The London-based institute has big ambitions for this project.As computational demands increase and silicon chips approach their limits, basic algorithms Efficiency should increase exponentially. By enhancing these processes, DeepMind aims to transform the infrastructure of the digital world.

The first target for this mission is A sorting algorithm used to order the data. Everything from search rankings to movie recommendations is determined inside our devices.

To improve performance, AlphaDev investigated the assembly instructions used to create binary code for computers. After an exhaustive search, the system found a sorting algorithm that outperformed previous benchmarks.

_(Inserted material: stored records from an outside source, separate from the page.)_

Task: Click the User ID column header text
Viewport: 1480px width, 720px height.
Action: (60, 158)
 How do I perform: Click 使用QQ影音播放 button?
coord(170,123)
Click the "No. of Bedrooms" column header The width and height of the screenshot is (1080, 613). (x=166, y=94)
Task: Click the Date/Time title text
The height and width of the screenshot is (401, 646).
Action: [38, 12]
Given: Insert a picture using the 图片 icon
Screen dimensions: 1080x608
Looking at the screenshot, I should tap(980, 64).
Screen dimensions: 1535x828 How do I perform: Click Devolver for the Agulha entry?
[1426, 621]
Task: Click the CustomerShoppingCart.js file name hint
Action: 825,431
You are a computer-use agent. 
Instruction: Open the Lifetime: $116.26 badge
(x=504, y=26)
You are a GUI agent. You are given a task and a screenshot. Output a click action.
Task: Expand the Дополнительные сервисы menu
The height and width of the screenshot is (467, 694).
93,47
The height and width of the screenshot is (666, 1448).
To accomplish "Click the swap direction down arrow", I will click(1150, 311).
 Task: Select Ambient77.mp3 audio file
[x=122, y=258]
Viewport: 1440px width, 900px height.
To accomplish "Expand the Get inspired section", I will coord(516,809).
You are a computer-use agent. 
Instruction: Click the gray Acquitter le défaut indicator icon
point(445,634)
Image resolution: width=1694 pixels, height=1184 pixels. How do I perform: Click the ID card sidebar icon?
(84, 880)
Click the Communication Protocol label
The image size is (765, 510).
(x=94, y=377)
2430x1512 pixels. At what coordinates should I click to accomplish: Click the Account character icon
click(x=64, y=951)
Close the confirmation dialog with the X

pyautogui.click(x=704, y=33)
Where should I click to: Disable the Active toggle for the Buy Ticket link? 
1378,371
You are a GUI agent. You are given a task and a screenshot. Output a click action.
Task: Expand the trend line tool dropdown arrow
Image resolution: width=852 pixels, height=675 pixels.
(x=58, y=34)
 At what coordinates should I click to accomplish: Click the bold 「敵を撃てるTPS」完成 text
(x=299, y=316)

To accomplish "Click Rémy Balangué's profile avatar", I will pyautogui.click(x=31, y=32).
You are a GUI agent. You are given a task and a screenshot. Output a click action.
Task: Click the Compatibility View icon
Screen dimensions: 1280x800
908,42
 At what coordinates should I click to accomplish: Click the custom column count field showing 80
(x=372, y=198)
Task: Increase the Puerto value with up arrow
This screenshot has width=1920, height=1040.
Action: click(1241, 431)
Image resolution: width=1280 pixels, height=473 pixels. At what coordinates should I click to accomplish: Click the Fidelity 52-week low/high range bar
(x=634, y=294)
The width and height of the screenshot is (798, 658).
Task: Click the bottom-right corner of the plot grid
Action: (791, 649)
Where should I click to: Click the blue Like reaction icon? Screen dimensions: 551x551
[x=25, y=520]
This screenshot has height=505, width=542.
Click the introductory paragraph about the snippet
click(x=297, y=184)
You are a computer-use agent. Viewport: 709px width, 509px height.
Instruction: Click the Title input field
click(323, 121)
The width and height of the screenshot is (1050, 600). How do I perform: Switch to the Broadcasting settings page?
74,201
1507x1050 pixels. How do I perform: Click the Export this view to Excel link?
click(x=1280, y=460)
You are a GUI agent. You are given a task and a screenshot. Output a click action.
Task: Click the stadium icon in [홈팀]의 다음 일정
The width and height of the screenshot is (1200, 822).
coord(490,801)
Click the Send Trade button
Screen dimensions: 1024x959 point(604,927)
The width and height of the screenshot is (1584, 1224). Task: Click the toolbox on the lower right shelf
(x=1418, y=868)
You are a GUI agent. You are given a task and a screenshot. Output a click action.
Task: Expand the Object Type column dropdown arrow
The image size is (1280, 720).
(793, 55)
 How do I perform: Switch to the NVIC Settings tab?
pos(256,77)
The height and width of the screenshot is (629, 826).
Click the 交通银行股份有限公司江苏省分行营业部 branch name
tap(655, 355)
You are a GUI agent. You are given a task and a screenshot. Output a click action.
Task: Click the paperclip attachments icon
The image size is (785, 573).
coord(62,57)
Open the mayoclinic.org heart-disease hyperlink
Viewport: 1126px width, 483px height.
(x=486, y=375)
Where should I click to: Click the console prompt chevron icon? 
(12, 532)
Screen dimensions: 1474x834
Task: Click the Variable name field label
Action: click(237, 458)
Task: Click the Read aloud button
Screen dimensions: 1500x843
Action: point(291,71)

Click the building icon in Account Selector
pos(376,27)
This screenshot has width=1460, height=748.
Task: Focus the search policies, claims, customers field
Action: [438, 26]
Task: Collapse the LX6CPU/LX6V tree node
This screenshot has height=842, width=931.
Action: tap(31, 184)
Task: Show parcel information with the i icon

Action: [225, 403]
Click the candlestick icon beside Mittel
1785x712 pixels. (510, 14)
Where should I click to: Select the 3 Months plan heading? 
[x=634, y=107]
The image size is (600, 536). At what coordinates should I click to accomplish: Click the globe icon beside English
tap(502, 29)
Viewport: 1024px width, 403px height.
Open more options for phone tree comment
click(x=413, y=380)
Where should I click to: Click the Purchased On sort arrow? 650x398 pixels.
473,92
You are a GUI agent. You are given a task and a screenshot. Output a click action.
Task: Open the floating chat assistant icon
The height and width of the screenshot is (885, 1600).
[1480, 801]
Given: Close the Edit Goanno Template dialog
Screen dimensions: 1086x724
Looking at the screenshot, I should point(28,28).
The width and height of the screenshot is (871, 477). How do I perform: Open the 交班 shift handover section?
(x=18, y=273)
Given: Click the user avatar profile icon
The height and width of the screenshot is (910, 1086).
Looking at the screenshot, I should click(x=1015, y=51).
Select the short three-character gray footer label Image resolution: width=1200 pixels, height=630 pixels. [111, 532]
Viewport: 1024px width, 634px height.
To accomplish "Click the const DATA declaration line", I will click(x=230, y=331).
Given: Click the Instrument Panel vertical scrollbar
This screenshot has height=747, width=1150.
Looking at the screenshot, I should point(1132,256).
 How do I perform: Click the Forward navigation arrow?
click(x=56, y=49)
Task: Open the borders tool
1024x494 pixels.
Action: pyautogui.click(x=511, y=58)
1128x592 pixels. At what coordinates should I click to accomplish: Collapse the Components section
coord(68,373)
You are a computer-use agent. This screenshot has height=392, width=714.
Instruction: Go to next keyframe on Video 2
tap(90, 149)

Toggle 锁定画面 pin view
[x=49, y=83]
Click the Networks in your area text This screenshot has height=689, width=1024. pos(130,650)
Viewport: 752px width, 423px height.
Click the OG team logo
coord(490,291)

To find the winning combination, DeepMind had to revisit the feat that made the company famous: winning a board game.

gamification of the system

DeepMind has made a name for itself in gaming. In 2016, the company’s AI program made headlines. lost World champion of Go, a highly complex Chinese board game.

Following the win, DeepMind built a more general system, AlphaZero. using a trial-and-error process called reinforcement learning, The program learned not only Go, but also chess and shogi (aka “Japanese chess”).

AlphaDev — New Algorithm Builder — is based on AlphaZero. But the influence of games extends beyond the underlying model.

“We give penalties if we make mistakes.

DeepMind has formulated AlphaDev’s task as a single-player game. To win the game, the system had to: Build a new and improved sorting algorithm.

The system made that move by choosing which assembly instructions to add to the algorithm. To find the optimal instruction, the system had to explore a huge number of instruction combinations. According to DeepMind, that number is close to the number of particles in the universe. And just one wrong choice can invalidate the whole algorithm.

After each move, AlphaDev compared the output of the algorithm with the expected result. If the output is correct and the performance is efficient, the system receives a “reward”, a signal that it is working fine.

“We penalize them for making mistakes and reward them for finding more correctly sorted sequences,” lead researcher Daniel Mankowitz told TNW.

As you probably guessed, AlphaDev won the game. But the system didn’t just find the correct and faster program. We also discovered a new approach to this task.